Abstract

This article analyses individual innovative behaviour of employees in domestic and foreignowned companies operating in Russia. The authors focus on personal and organisational factors affecting the three stages of innovative processes at the micro-level: generating, proposing and implementing new ideas. Empirical analysis is based on the survey of 623 white-collar employees and managers in 17 private-owned organisations in Russia. In both domestic- and foreign-owned companies skilled workers and those having higher status in organisations — men; supervisors; having two or more higher education degrees; assessing their professional competencies as high — are characterized by higher innovative activity at the fist and second stage. At the third stage of the innovative process, employees of foreign-owned companies tend to report higher effectiveness of their innovative suggestions. The authors conclude that the organisational environment of foreign-owned companies is generally more conducive to innovative activities compared to Russian domestic companies. Better innovative performance of foreign-owned companies can be explained by their managerial incentives for employees’ innovative behaviour. In particular, direct incentives of individual innovative activity such as financial rewards or career promotions are more common in foreign-owned companies. Managers of these companies are less authoritarian and tend to use participative techniques of decision making. Employees of foreign-owned companies are more focused in their innovative activities and concentrated on a narrower range of issues than that of domestic Russian organisations.
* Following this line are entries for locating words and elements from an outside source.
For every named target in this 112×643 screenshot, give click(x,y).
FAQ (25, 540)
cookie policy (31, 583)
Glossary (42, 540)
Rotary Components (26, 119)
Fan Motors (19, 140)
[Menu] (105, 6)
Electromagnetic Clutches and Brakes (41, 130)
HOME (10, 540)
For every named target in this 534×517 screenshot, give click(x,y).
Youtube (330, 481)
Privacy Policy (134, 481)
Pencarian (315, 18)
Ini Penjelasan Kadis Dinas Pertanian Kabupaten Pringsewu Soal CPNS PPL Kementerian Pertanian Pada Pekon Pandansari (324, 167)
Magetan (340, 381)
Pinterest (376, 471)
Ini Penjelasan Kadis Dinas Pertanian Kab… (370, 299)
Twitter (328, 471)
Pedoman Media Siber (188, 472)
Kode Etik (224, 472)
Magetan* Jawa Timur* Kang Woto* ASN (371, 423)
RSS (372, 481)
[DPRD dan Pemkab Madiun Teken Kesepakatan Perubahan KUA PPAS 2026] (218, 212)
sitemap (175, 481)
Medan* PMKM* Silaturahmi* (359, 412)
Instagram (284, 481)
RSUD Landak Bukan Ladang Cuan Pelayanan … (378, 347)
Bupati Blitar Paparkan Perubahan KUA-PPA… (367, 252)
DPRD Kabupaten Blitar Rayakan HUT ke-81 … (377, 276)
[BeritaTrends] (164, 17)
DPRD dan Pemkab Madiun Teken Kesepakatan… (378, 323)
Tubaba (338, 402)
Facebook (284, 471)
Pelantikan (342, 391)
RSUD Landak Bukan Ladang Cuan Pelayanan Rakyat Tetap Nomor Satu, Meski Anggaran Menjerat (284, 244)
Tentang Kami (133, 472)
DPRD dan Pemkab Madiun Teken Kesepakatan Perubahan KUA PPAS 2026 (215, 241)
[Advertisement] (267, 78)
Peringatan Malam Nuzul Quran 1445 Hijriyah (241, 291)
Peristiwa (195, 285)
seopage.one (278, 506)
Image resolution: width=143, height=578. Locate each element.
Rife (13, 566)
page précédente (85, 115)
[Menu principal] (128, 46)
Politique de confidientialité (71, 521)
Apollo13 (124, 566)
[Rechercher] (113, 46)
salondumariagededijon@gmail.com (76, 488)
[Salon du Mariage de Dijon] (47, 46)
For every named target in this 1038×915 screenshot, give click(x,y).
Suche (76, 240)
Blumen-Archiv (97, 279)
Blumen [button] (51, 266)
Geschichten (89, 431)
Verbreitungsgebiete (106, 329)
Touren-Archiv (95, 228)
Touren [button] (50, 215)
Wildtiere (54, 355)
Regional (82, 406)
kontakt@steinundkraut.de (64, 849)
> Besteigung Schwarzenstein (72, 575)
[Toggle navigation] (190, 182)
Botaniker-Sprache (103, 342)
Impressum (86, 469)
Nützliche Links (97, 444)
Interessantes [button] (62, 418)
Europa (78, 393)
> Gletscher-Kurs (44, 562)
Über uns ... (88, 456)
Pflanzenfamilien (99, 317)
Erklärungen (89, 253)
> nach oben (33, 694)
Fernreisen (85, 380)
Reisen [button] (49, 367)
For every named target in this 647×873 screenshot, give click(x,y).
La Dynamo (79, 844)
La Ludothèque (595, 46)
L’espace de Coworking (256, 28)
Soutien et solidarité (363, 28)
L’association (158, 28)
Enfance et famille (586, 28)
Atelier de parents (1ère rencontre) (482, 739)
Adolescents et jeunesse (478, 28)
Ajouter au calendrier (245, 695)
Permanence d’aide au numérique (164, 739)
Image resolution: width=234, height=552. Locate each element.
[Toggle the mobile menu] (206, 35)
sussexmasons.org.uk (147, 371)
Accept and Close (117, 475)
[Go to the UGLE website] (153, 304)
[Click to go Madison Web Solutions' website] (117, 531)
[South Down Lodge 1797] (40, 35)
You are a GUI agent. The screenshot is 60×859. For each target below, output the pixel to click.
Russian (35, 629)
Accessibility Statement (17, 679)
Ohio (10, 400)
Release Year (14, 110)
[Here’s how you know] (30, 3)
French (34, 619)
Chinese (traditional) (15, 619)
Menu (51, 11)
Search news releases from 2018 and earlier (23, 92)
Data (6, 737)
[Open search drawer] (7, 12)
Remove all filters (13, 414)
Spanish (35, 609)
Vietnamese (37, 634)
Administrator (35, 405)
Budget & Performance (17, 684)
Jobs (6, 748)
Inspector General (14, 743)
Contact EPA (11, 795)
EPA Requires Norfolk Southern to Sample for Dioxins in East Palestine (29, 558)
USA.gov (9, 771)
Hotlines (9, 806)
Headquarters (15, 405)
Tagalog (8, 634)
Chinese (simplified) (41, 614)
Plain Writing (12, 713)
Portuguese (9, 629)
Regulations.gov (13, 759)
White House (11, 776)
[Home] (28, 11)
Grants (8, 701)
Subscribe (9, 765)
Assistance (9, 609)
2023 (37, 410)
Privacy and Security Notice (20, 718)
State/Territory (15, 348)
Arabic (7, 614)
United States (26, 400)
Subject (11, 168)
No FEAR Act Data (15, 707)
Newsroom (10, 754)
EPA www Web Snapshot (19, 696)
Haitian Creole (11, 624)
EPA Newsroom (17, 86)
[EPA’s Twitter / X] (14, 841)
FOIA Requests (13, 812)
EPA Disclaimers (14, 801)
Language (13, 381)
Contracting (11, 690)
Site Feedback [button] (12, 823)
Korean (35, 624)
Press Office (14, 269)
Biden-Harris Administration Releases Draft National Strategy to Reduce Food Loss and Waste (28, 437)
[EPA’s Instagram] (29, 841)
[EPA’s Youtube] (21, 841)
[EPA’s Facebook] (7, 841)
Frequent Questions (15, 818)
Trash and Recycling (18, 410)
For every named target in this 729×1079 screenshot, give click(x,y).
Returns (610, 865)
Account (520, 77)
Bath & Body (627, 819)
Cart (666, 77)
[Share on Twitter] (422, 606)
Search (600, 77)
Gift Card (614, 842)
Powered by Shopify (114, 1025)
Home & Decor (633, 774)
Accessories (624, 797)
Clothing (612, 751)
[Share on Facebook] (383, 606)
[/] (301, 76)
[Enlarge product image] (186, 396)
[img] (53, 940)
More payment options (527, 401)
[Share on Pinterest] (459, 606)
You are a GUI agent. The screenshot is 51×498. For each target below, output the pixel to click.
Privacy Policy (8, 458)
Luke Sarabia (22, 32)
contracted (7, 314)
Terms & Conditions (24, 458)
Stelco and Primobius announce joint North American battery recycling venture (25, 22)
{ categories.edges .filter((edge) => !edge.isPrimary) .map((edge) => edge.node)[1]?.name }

The authors underline the importance of fostering an innovative-friendly organisational environment that would provide formal and informal, tangible and intangible rewards for employee innovative behaviour. These rewards should create a synergy among personal and organisational antecedents of employee innovative activities. Selection and hiring of intrinsically motivated personnel, creation of an organisational climate that is favorable for the free flow of ideas and access to information, as well as direct incentives for innovative activities, are seen as crucially important.